Grafika Cliffa Chana jest znakomita, kolory Matta Wilsona tworzą fantastyczną, a nawet fantasmagoryczną atmosferę i zapewne to dzięki nim serial nadal cieszy się dużym zainteresowaniem. Sprawy mają się zupełnie inaczej w przypadku scenariusza Briana Vaughna. Vaughn znany jest z komiksu Saga, który od 2013 roku zebrał ogromną liczbę różnych nagród, w dużej mierze dzięki scenariuszowi. Niestety Paper Girls nie mogą się tym pochwalić. Ogólna fabuła jest interesująca, ale z jakiegoś powodu Vaughn spędza bardzo mało czasu na rozwijaniu postaci i zamiast tego rzuca nam zwroty akcji za drugim, nie mając czasu na ich wyjaśnienie. Dopiero w pierwszym tomie ukazane zostaną nam dinozaury, podróżnicy w czasie, nanoroboty i sądząc po tempie ich pojawiania się, to dopiero początek.

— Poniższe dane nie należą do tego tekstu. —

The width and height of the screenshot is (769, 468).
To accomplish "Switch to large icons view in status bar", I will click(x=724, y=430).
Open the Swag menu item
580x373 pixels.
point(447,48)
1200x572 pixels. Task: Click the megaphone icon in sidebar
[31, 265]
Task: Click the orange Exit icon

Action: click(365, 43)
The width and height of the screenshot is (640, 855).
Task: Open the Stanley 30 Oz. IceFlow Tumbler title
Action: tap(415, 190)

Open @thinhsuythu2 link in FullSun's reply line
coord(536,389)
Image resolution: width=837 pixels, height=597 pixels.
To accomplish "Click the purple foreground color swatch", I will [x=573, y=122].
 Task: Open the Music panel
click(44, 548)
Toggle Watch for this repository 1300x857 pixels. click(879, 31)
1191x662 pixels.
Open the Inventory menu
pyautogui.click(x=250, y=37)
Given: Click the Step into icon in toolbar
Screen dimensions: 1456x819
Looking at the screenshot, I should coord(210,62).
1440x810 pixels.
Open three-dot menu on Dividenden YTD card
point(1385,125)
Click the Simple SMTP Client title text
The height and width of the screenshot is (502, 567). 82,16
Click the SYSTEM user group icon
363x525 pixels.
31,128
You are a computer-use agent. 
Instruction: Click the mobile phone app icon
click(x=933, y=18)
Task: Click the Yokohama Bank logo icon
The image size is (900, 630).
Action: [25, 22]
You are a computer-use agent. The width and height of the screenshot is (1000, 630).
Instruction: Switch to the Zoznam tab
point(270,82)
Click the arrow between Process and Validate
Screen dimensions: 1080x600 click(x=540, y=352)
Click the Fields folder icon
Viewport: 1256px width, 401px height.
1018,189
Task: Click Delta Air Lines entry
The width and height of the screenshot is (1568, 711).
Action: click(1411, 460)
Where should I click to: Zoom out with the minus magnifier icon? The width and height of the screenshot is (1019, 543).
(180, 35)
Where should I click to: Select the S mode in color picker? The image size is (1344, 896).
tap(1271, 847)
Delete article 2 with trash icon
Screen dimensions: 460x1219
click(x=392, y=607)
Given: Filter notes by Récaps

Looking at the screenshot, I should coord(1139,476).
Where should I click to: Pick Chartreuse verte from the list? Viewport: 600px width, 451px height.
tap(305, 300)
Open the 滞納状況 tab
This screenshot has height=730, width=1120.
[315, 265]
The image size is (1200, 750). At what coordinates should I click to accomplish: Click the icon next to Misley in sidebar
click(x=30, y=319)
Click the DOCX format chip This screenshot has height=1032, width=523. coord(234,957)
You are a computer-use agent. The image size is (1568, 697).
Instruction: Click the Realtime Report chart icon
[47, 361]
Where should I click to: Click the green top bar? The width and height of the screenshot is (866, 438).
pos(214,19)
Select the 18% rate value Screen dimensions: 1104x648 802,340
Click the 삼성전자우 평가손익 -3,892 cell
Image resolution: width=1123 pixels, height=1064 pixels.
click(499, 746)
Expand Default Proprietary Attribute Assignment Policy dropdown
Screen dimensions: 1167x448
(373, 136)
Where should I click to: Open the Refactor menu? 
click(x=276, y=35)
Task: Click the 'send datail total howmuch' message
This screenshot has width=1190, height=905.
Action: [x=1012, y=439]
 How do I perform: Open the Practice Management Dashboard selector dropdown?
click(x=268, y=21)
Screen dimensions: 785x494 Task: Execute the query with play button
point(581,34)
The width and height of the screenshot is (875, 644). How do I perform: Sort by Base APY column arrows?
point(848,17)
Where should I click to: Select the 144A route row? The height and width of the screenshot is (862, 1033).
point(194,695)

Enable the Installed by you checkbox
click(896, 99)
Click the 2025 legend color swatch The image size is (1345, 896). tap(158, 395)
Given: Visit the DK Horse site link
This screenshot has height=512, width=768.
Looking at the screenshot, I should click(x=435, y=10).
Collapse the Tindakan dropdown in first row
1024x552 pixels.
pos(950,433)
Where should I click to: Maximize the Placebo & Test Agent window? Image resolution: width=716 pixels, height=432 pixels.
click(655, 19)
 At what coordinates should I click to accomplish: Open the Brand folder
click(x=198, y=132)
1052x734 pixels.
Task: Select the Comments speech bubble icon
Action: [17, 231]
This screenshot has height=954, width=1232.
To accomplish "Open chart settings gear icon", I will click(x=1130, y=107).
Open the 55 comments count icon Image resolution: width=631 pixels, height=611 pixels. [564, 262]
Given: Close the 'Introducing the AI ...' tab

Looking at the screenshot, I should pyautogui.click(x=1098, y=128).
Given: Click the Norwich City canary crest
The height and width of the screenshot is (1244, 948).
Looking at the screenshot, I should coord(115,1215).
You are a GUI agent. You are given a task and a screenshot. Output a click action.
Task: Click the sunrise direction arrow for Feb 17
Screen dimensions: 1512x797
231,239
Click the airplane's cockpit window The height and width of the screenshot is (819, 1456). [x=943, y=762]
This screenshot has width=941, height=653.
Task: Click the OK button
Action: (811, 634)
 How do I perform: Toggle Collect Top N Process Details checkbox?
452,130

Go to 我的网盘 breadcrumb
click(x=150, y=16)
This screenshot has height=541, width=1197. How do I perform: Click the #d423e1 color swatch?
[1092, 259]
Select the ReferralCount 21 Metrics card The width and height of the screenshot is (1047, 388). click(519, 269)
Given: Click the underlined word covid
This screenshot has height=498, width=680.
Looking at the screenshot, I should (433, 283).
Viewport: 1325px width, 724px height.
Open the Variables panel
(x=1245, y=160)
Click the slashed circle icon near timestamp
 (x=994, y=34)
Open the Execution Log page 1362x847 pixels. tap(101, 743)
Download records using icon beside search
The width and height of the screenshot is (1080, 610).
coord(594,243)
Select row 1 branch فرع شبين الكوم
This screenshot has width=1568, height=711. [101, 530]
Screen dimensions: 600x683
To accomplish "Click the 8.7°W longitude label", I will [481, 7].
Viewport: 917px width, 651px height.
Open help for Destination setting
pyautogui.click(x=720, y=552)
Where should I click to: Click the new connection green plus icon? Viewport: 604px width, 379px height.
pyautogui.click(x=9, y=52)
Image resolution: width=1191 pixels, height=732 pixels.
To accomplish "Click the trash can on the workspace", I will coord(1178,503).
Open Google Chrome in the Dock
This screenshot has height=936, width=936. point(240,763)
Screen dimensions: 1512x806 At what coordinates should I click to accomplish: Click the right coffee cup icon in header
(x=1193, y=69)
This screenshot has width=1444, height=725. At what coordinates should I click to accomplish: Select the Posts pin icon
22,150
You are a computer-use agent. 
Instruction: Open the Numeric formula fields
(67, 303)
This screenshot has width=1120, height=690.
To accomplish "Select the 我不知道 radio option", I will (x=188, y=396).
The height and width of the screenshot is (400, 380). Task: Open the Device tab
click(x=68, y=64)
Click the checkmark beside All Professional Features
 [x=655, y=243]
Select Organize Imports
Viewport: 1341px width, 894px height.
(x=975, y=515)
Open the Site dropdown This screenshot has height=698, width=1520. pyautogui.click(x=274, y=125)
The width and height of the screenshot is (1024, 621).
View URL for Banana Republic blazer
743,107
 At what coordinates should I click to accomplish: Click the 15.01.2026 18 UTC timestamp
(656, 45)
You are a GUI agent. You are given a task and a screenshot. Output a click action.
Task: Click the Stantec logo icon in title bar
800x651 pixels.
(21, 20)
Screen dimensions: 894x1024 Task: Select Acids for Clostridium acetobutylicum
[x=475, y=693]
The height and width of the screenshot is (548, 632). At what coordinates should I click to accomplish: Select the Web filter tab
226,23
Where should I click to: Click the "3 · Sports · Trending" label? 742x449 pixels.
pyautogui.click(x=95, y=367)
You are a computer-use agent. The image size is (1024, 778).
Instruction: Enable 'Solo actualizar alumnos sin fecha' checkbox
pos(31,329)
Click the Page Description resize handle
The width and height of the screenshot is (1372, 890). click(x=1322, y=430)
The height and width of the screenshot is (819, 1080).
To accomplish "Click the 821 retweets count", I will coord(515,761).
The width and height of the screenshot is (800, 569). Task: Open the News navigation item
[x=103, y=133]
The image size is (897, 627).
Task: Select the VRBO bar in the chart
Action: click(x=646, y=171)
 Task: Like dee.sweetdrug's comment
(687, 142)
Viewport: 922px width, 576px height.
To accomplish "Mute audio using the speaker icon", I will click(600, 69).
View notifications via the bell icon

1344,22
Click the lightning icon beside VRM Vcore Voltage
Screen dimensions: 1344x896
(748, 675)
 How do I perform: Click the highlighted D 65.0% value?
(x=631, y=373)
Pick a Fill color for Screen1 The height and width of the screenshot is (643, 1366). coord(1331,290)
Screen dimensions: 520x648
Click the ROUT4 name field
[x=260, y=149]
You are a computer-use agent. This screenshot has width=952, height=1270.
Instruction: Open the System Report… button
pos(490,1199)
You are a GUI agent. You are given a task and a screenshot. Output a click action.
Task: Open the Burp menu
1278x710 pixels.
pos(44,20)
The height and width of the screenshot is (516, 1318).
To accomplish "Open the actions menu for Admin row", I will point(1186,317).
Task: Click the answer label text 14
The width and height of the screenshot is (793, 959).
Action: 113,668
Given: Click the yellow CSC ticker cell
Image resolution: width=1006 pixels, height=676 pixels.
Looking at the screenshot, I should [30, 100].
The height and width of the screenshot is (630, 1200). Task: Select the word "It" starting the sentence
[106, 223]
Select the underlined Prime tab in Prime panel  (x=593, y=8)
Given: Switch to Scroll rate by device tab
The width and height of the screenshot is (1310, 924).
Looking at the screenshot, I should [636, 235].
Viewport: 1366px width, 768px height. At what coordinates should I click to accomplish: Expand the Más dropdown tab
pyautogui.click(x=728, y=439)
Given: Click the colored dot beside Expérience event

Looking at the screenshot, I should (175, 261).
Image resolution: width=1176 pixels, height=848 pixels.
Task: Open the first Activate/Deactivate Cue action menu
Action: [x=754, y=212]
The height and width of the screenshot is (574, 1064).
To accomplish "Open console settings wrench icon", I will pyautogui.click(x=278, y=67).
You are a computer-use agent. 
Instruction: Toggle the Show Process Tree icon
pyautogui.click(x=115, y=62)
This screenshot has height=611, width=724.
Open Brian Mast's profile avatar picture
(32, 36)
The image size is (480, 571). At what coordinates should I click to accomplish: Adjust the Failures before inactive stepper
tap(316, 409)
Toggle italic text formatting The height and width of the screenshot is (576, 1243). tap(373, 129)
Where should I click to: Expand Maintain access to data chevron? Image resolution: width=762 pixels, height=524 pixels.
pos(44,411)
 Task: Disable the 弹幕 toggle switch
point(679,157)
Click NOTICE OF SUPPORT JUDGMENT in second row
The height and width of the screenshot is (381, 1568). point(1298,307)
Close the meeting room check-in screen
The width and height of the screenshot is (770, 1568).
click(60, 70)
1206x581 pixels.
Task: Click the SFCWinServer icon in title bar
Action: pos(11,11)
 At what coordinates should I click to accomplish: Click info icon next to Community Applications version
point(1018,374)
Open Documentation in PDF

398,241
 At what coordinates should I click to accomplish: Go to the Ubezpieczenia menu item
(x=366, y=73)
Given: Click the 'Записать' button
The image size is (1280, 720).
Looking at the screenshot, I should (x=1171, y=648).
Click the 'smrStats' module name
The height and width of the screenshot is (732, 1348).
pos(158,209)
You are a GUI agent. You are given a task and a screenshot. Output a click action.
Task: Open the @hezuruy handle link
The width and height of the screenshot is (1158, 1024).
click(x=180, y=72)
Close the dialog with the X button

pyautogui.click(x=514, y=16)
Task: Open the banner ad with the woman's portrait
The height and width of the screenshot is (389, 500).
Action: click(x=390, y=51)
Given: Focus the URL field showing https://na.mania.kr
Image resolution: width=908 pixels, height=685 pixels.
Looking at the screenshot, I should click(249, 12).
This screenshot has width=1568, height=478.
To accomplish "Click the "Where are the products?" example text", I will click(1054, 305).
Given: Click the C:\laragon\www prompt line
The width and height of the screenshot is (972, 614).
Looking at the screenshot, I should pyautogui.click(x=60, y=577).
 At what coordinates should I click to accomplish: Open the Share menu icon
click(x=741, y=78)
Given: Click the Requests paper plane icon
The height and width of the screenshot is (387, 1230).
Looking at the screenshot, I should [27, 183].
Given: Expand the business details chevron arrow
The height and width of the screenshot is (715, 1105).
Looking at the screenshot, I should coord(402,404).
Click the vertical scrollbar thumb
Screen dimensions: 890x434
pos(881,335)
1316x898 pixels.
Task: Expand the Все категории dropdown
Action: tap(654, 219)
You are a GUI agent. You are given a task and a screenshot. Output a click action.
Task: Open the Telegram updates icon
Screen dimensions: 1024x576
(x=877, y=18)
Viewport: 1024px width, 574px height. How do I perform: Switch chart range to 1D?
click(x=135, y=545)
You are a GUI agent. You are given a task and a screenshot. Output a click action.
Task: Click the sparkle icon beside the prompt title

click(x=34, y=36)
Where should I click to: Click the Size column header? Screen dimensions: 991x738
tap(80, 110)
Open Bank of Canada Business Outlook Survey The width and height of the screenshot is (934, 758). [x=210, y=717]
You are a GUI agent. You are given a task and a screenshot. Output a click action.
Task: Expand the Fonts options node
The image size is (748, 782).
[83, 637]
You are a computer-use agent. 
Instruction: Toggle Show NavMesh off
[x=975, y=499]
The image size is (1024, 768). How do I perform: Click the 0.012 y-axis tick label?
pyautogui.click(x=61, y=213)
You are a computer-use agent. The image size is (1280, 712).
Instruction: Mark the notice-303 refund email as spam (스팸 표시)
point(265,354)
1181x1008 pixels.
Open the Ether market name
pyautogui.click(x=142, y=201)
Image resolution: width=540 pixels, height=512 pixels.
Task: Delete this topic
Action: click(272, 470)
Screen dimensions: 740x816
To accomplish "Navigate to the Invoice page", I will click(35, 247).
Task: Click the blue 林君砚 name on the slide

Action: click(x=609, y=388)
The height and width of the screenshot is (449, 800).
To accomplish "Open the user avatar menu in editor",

Serial zasłużenie zdobył nagrody dla „Najlepszego nowego serialu” i „Najlepszego artysty (szkice)” w 2016 roku i może stać się nowym „”, ale w tym celu Vaughn będzie musiał nieco zmienić swoje podejście do fabuły.

Komiks nadal wychodzi. Nie została ona jednak opublikowana w języku rosyjskim.